Read in Ned: Behave

Tom Lambrecht, Nederland.  Many of you who attended college retain fond memories of the experience and I’m no different. There were parties and flirtations with Fine Arts females. As well as sympathetic English Lit professors who were willing to grant a science major an extension on the term paper during the finals crunch. In my chosen field of study, the faculty was top-notch and generally available for us lowly undergrads, even though they had other pressing issues like research papers and tenure track. However, as lecturers, some of them left much to be desired.

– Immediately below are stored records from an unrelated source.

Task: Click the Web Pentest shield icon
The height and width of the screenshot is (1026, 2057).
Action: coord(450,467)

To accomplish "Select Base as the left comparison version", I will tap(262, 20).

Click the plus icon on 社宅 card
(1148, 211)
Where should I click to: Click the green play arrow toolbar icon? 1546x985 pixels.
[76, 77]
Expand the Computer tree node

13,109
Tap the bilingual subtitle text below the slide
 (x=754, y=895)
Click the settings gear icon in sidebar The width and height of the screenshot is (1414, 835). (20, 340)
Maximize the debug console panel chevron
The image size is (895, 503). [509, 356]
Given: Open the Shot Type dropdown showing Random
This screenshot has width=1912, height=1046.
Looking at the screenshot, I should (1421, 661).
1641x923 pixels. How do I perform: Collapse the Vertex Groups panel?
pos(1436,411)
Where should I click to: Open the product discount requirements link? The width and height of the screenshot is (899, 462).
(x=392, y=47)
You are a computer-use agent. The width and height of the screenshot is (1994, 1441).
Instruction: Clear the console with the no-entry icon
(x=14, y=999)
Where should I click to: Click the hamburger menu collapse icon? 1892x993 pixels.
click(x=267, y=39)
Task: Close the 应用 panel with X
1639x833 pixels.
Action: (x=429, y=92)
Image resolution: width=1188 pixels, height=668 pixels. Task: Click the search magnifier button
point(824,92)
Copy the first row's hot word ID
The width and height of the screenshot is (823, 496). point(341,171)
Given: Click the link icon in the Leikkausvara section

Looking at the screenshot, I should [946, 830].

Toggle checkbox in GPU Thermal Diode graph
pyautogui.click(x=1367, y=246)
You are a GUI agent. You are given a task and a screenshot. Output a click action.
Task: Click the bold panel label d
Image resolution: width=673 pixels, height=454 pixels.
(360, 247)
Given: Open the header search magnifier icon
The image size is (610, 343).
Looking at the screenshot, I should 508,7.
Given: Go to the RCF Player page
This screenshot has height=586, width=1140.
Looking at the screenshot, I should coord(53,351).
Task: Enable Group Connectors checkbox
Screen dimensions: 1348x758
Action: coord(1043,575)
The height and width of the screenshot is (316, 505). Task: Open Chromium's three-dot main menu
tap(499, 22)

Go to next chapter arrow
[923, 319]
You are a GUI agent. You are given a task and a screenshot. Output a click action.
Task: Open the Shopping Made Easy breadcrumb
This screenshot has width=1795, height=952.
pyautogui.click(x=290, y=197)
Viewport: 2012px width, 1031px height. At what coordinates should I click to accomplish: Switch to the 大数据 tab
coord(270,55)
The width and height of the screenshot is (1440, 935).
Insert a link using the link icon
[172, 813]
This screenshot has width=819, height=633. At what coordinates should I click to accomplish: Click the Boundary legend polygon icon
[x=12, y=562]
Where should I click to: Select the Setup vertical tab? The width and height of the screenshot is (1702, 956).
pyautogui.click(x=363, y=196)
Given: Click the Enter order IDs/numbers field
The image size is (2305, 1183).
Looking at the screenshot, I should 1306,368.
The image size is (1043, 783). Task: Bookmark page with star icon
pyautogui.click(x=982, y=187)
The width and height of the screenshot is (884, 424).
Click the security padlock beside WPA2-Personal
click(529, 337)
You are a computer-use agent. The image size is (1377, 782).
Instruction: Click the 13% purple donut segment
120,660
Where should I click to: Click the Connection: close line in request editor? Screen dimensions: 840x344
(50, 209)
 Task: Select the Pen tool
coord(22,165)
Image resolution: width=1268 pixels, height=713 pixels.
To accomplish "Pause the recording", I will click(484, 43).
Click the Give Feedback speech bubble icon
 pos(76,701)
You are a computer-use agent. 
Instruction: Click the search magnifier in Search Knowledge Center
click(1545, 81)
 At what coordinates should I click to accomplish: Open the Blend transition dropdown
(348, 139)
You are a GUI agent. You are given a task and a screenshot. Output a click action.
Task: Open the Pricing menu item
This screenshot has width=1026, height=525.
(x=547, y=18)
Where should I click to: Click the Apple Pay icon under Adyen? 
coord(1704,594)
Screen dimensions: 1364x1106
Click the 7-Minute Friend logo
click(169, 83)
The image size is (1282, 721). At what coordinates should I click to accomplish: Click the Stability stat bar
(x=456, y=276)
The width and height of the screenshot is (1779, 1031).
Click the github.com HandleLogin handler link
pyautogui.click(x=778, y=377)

It’s fun to contemplate what it would have been like to have a “rock star” professor for my ho-hum morning lectures. Two academics in that category with books released this year are historian Yuval Noah Harari, whose newest is Homo Deus – A Brief History of Tomorrow, and neuroscientist Robert Sapolsky, whose latest is Behave – The Biology of Humans at Our Best and Worst. Both authors are as prolific as they are graceful in blurring the boundaries between academic disciplines and toppling many preconceptions about human behavior. Tantalizing samples of the two lecturing can be found by hunting down some of their online Ted talks and of course, we have both books available for checkout at the library.


In his previous title Sapiens, Harari examines the development of human institutions like society, religion and technology as they relate to our social evolution, and in his latest provocatively titled work (Homo Deus translates to “man god”), he picks up where he left off and speculates on the future of the human race. A quote at the top of his webpage reads: “History began when humans invented gods, and will end when humans become gods” and that sets both the stage and the tone for some very unorthodox observations and syntheses with the book unspooling like a long (440 pages), dense soliloquy. Following a similar tactic employed by Jared Diamond when he wrote Guns, Germs and Steel, Harari’s book revolves around the continual presence of famine, plague and war and his thesis is that as we inch towards solving them, so will we increasingly acquire the attributes of gods.


Robert Sapolsky’s particular strength in Behave lies in his ability to make complex concepts in the neurosciences comprehensible, even entertaining. In chapters titled “One Second Before,” “Hours to Days Before,” and “Centuries to Millennia Before,” he takes positive and negative behaviors and analyzes their origins in the brain, at the cellular and molecular level and in the broad context of human civilization. His book is conversational in its tone and the author is particularly gleeful when gently poking fun at scholars that are confined by their field of specialization, though he is often self-deprecating. I truly wish that my Neurobiology 320 class had been as engaging.


Please don’t get the impression that either book is just some brilliant guy spouting ideas while you, the reader dangles in their wake. Both titles, particularly Behave, bring the reader up to speed on the subject in the best possible way – by intermingling arcane neurobiology and behavioral science with intriguing human behavior and history. Frankly, I really can’t gush enough about how challenging, yet entertaining, the writing is.


These two volumes would serve as a solid foundation for at least two semesters of undergraduate education and it’s going to take me some time to complete them. I’ve already obtained both as eBooks for late-night perusal, rereading, savoring and thinking – lots and lots of thinking. Both are desert island-grade reading material and will richly reward the reader who wishes to ponder our origins and our future.


Tom Lambrecht is a Library Assistant at the Nederland Community Library.